Document passage:

"""

Phytoplankton blooms—those seasonal explosions of life that feed the entire Arctic—depend directly on ice. The process by which they bloom superbly illustrates the interconnectedness of nature’s constituents in these cold seas. Phytoplankton are plants, so they need two things to live: nutrients (fertilizer) and sunlight. There are plenty of nutrients in a rich soup of phosphates, nitrates, and iron lying on the bottom of the continental shelf, where they are of no use to plants that need sunlight to grow. As the winter sea freezes, the salt leaches out of the ice, forming a briny layer of dense (heavy) water beneath the pack ice. When the briny water sinks, it stirs up the nutrient-rich bottom water, driving it closer to the surface.
Now only sunlight is needed. It arrives with the spring thaw. When the ice retreats and exposes the newly open water to intense sunlight, a riot of plant life explodes. Copepods and other zooplankton come to graze. Predator plankton arrive to eat the grazers, then fish to eat the predators, seals the fish, polar bears the seals, and Arctic foxes to scavenge the leftovers. Whales arrive to partake of the bounty.

"""

Rows:
"""

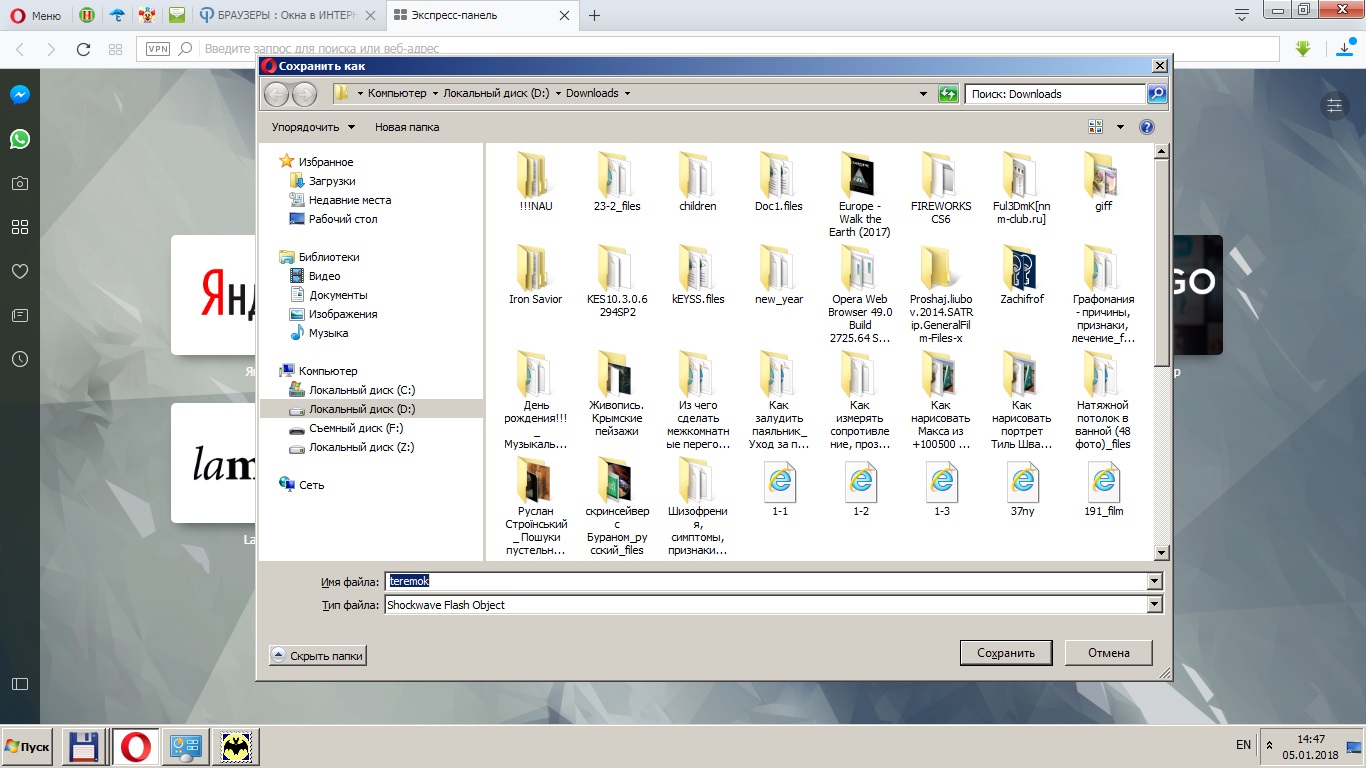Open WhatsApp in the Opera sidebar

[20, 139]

"""
"""

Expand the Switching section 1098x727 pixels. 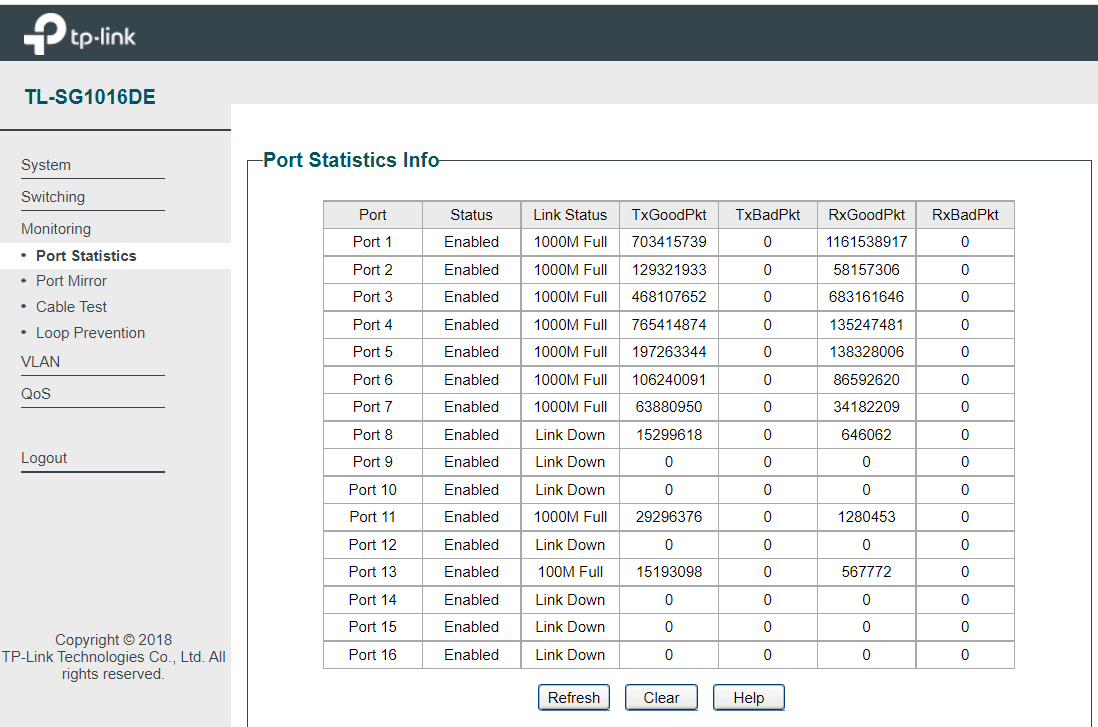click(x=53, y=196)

"""

Your instructions:
In the passage on Arctic phytoplankton blooms, what forms beneath the pack ice as the winter sea freezes?

Response to the exercise:
A briny layer of dense, heavy water forms beneath the pack ice as salt leaches out of the freezing ice.